» **Article**
** Start **
Rauner Special Collections Library
Friday, January 16, 2026
Exhibit: "Making the Case for Suffrage"
Friday, January 9, 2026
Middle English Printing's Infancy
The first Middle English vernacular edition of Vitas Patrum, or Lives of the Fathers, was printed in London, England, in 1495 by Wynken De Worde. Vitas Patrum is a compilation of narratives and sayings associated with the early patriarchs of the Christian Church that was originally transcribed from Greek into Latin in the late 4th century. Over a thousand years later, William Caxton translated the book into Middle English. Caxton was the first person to introduce the printing press to England (1476), and De Worde was his protégé. One of the most interesting details of this edition, in our opinion, is the way in which the typeface has clearly been designed to imitate English vernacular handwriting of the era.
To see one of the earliest books ever printed in English, come to Rauner and ask for Incunable 65.
Friday, January 2, 2026
Weekly Sings in Webster
Organized singing as recreation, communal activity, and morale boost was apparently common enough in SATC units that the War Department felt it necessary to gather data on how it manifested at different institutions, "as a matter of information and a means of comparing results... as suggestions for possible future developments." Dartmouth is a contributor and reports that weekly sings would be hosted in Webster Hall of "the entire S.A.T.C. (nearly 1000 men)... on the stage were a grand piano and a combined band and orchestra of about 50." This became a popular event beyond the participants themselves, drawing a public audience from nearby towns that grew every week.
Before Webster Hall housed Rauner Library it was an auditorium -- and you can tell from the acoustics if you've ever visited. A thousand men singing in this space must have made quite the noise!
To read more about SATC sings, ask for DO-12 Box 6289 Folder 1.
** End **
» **Collected material**
** Start **
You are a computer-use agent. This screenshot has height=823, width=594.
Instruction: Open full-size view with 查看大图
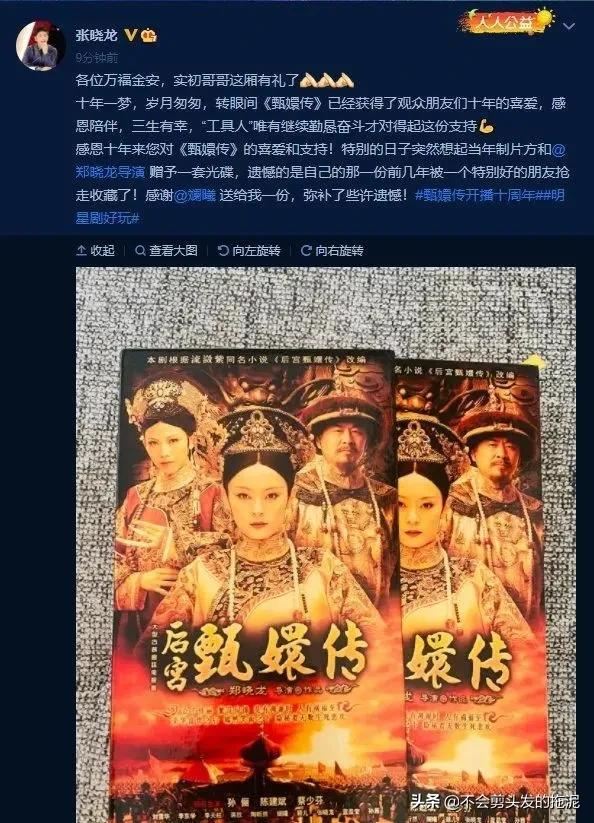pos(166,250)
** End **
» **Task list**
**A)** Condense the library blog's paragraph beginning "The first Middle English vernacular edition" into a bulleted list that keeps its main facts.
**B)** Retype the passage from the library blog starting with "Before Webster Hall" and going on through "quite the noise!".
The data above are separate from the library blog and unrelated to it.

» **Solutions**
**A)**
- Wynken De Worde printed the first Middle English vernacular edition of Vitas Patrum (Lives of the Fathers) in London, England, in 1495.
- The book gathers narratives and sayings associated with the early patriarchs of the Christian Church.
- It was transcribed from Greek into Latin in the late 4th century.
- More than a thousand years later, William Caxton translated it into Middle English.
- Caxton introduced the printing press to England in 1476, and De Worde was his protégé.
- The blog finds the typeface notable because it was designed to imitate English vernacular handwriting of the era.

**B)**
Before Webster Hall housed Rauner Library it was an auditorium -- and you can tell from the acoustics if you've ever visited. A thousand men singing in this space must have made quite the noise!